I wrote her, and her staff, repeatedly warning them of the consequences of their inaction. If you'd like verification, write her campaign manager of record (Bill Pascoe, former Press Secretary of the RNC, is calling the shots behind the scenes) at jason@irey.com and ask him about my repeated warnings.
If you choose to write, use this as the Subject Line "It's showtime.". He'll know exactly what that means.
When all these efforts failed, I contacted factcheck.org with this very same evidence. Brooks Jackson was able to see what Ms. Irey, and her entire campaign staff refused to.
He published this, last Friday:
http://factcheck.org/article415.html
(note the video clip in the top right corner)
I would like to tell you there's quite some honor to Bill Pascoe's "within hours" response here:
http://www.irey.com/news/contentview.asp?c=35681
In conclusion, it warrants mentioning how this "Moonie" Lincoln quote came into common use, without any questions to its authenticity.
Use Google to do a search for this quote. Go back 10-15 pages and you'll find the older dates of its use. You'll discover it was the Swiftboat Veterans for Truth who brought this fiction to life within weeks of Dr.

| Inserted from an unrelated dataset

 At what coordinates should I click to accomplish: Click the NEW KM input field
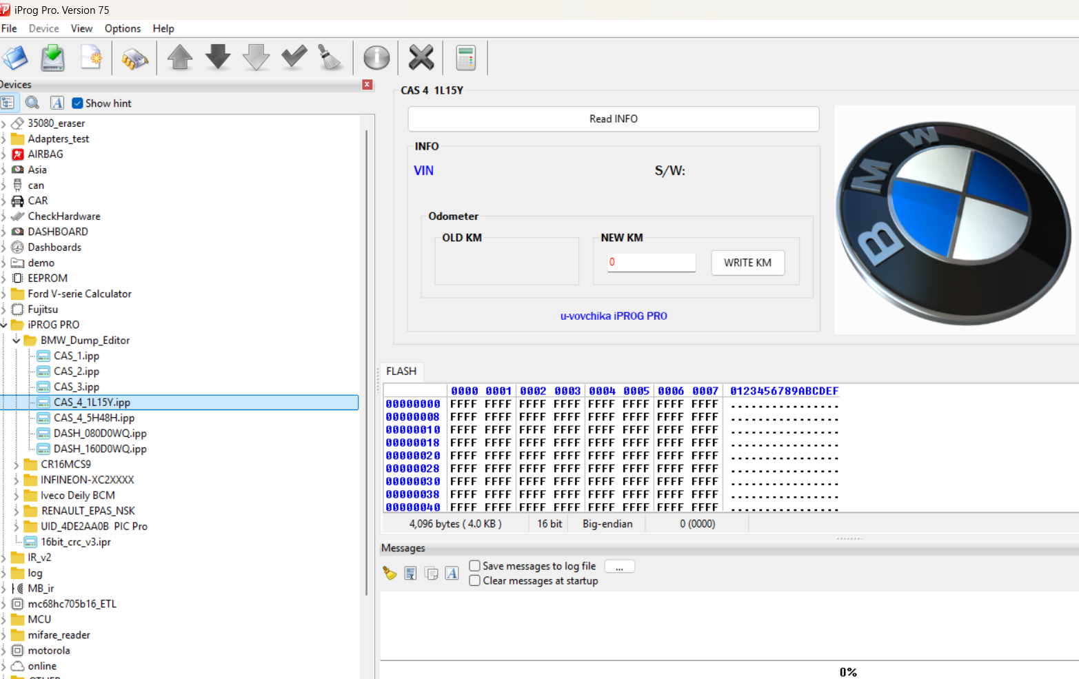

Waller's article.
You will find Larry Bailey of bootmurtha.com has dusted off this Moonie quote and is using it for his "gimme' your money" scheme, all over the net, including this gem written the chairman of Bailey's PAC, in which it is used twice, for emphasis:
http://www.thereaganwing.com/modules.php?op=modload&name=PagEd&file=index&page_id=538
It's no accident that Diana Irey was boons-swaggled into using it.
Bill Pascoe and Kelli Phiel, the folks Robert Novak refers to as her "handlers" in this article:
http://www.humanevents.com/article.php?id=15820&o=ENPR003
"Irey, who looks quite young, is a bit green, but her handlers see her as great raw material."
I'll give a dollar to anyone who can decipher the grammar, syntax, period occurring in the middle of the sentence, and random capitalization that occurs in the last sentence of this article.
If you are unfamiliar with who Pascoe and Phiel are, let me introduce you.
Pascoe is the gent who hung tough with Jack Ryan, even after Dennis Hastert rightfully withdrew all GOP support for him in 2004, when Ryan was exposed for insisting his wife go to sex clubs with him and have sex in public.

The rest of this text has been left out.